A shame Azar still not picked up yet

By Sean Connor

Day two of the NFL Draft is the day when teams find the hidden gems.

Players like the New England Patriots’ quarterback and two-time super bowl MVP Tom Brady and Miami Dolphins’ Pro Bowl linebacker Zach Thomas have been scooped up in the sixth round.

NIU kicker Steve Azar, the MAC’s all-time kick-scoring leader, was rated as high as third by Yahoo! at his position on pre-draft boards.
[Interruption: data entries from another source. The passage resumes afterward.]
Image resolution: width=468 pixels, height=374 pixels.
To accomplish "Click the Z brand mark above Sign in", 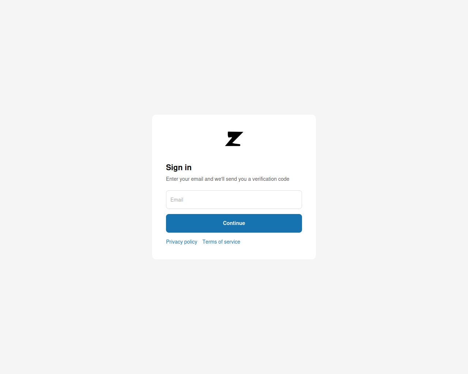I will pos(234,139).
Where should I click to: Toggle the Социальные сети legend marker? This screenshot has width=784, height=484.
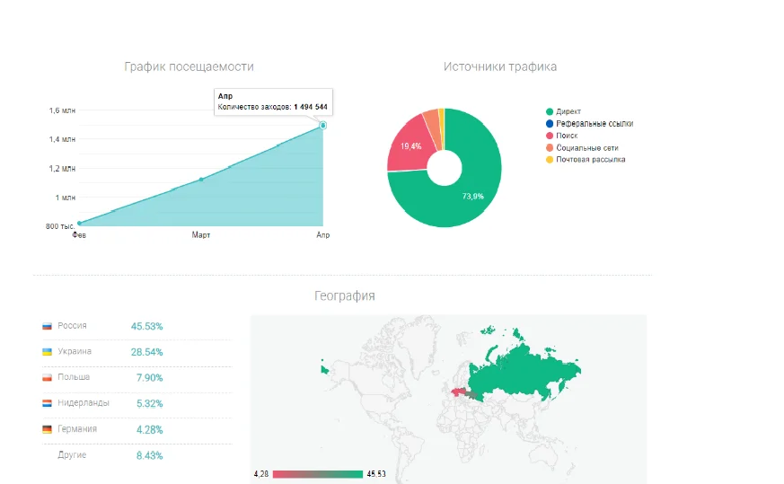(549, 147)

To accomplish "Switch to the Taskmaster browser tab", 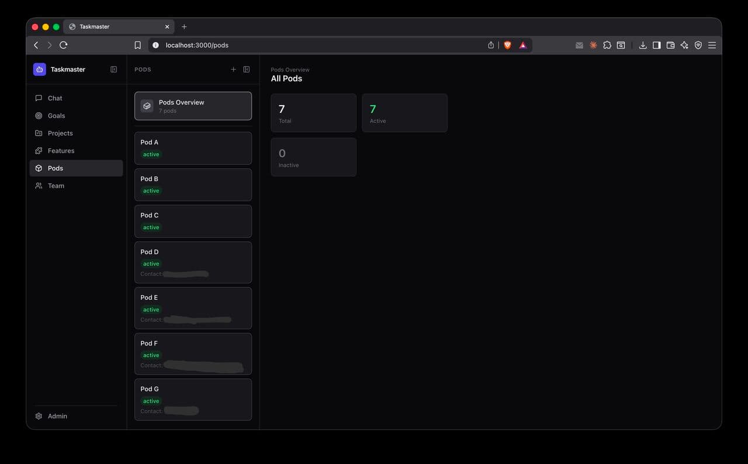I will click(104, 26).
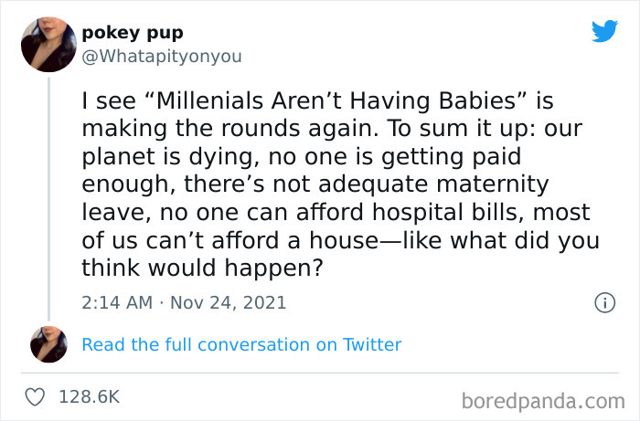Click the small avatar beside the conversation link
Viewport: 640px width, 421px height.
[48, 344]
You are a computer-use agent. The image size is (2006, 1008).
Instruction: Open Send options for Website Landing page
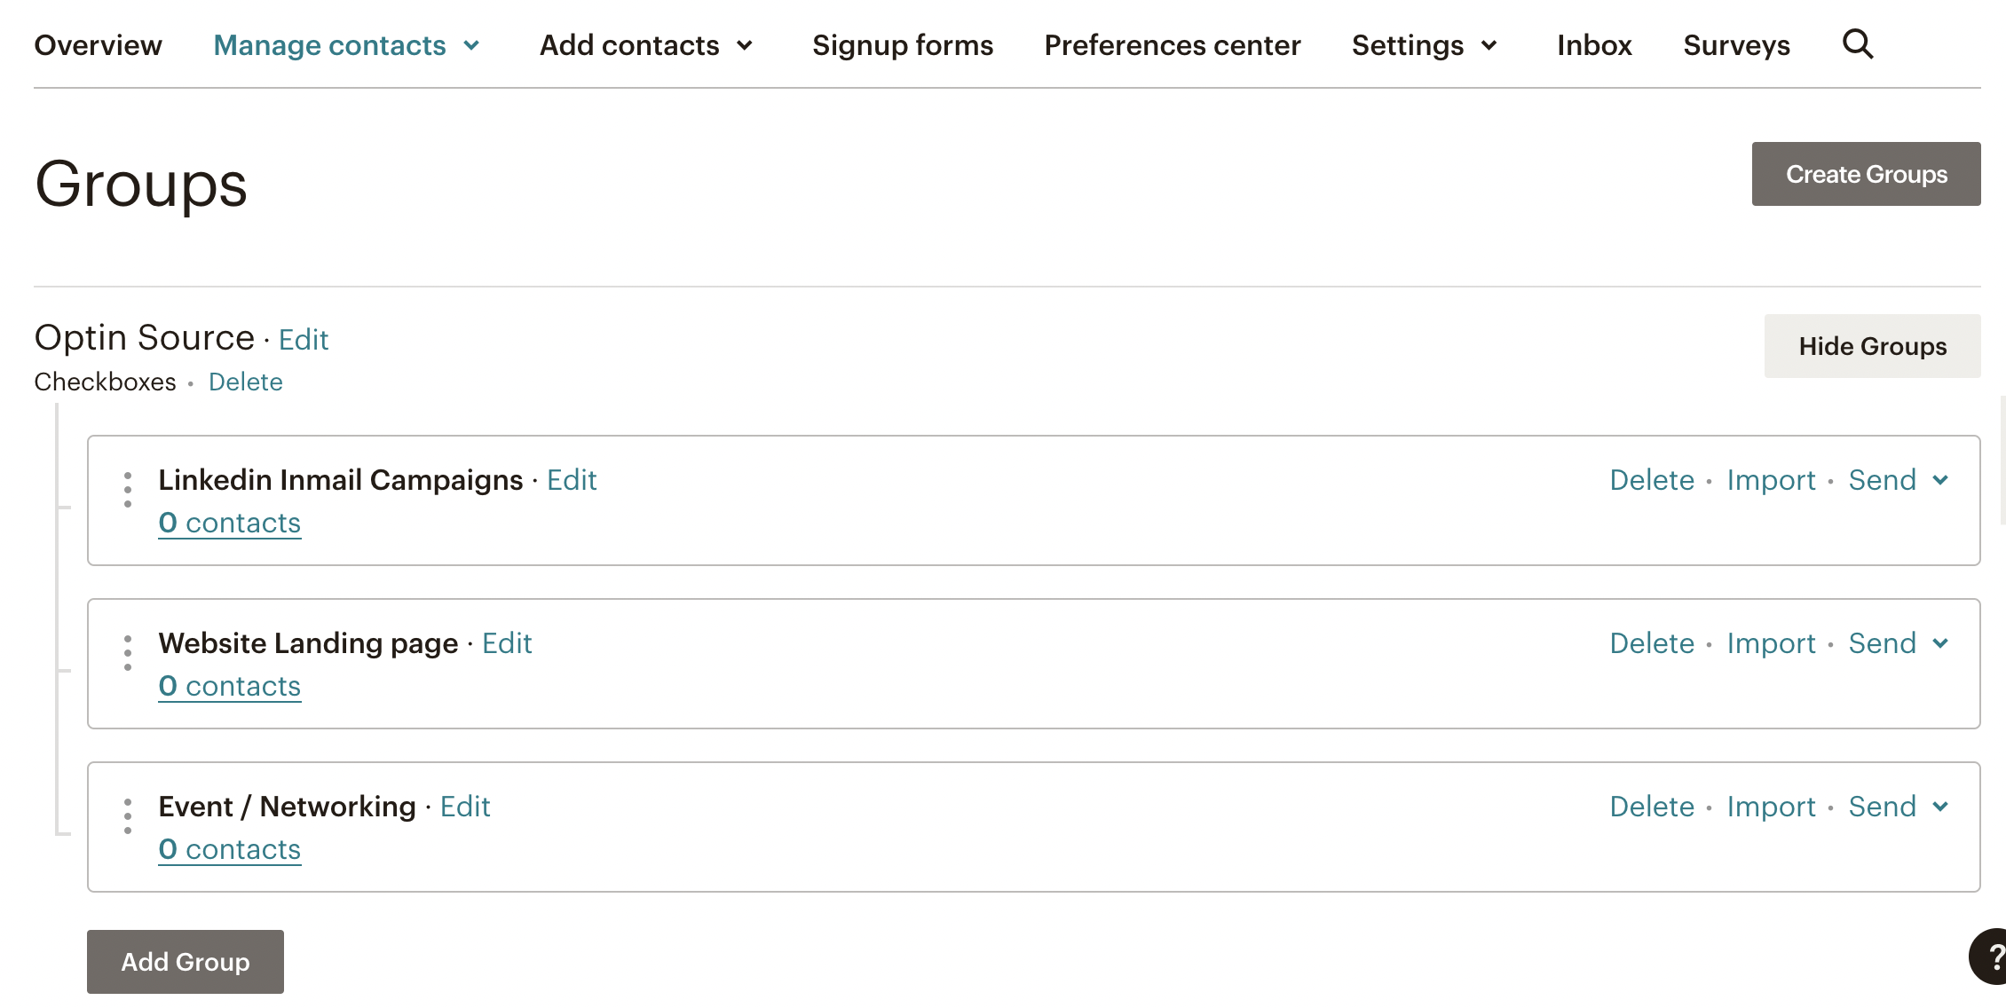(1899, 643)
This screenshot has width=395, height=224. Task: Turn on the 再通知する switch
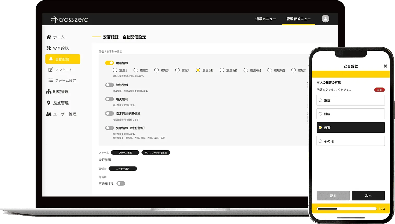121,184
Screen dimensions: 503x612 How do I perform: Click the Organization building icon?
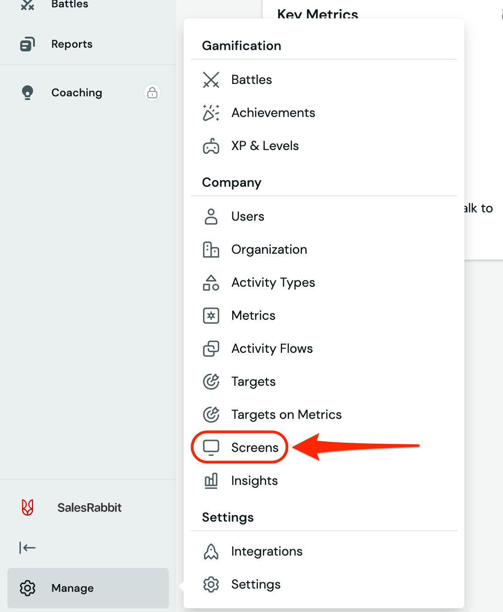click(211, 250)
However, the NFL scouts must have missed something when it came to breaking down tape on Azar, who wasn’t selected in this year’s draft.

Iowa kicker Nate Kaeding was selected in the third round and will follow NIU’s Michael Turner to the San Diego Chargers, and Louisiana Tech’s Josh Scobee went in the fifth to the Jacksonville Jaguars.
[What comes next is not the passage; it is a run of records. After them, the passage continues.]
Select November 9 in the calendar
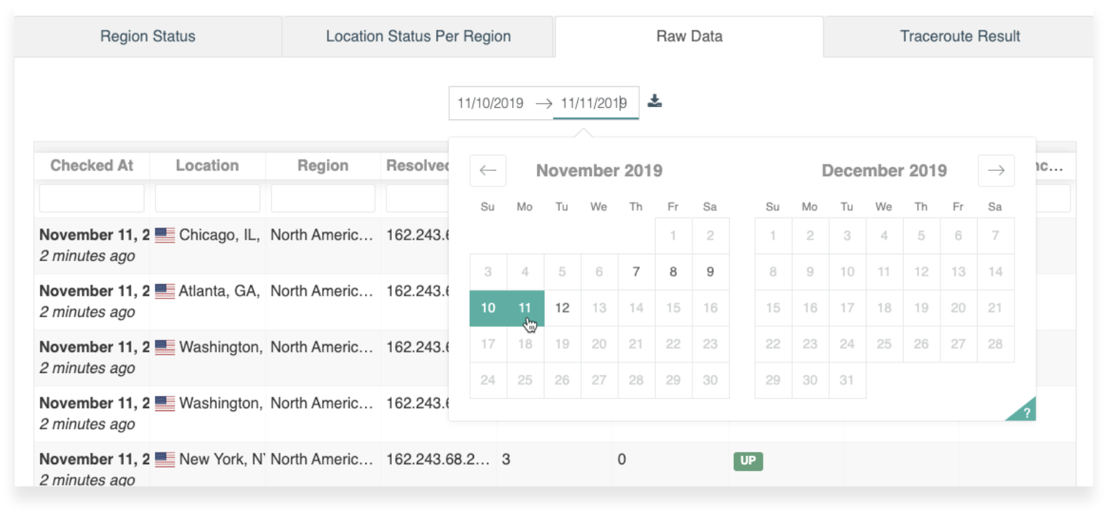The width and height of the screenshot is (1107, 514). (x=710, y=272)
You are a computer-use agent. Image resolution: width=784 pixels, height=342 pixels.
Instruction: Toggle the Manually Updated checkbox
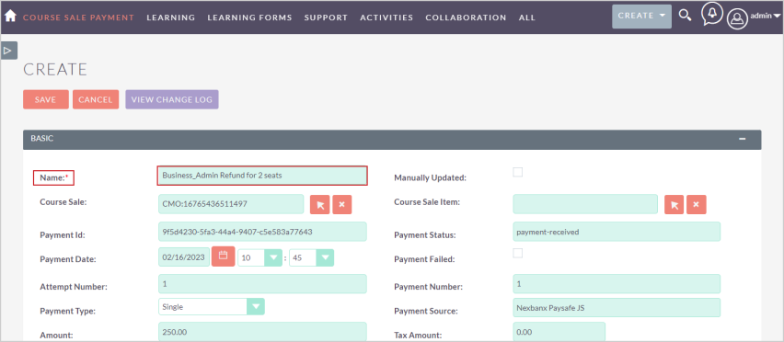518,172
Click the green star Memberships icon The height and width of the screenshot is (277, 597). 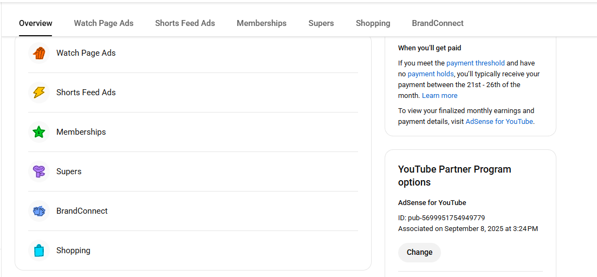pos(39,132)
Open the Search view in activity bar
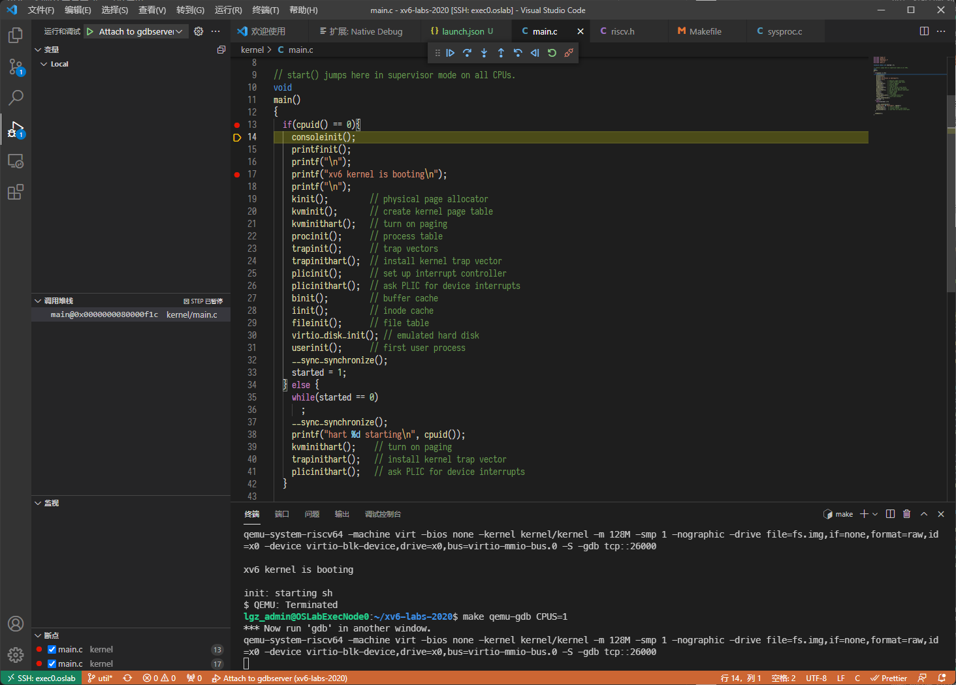The width and height of the screenshot is (956, 685). pos(15,98)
Kickers rarely are taken on the first day of the draft, the exception being Oakland’s police blotter poster boy Sebastian Janikowski, who was taken in the first round in 2000.

Scobee, rated as low as sixth out of the eight kickers, wasn’t even rated higher than Azar on most pre-draft boards. It seemed to be a sure thing that Azar would be picked in the final two rounds.

Penn State’s David Kimball, who will be a kickoff specialist for the Indianapolis Colts, was the last kicker selected.

Apparently Azar’s 372 career kick-scoring points and 73 field goals that rank No. 1 in the MAC and NIU history weren’t good enough.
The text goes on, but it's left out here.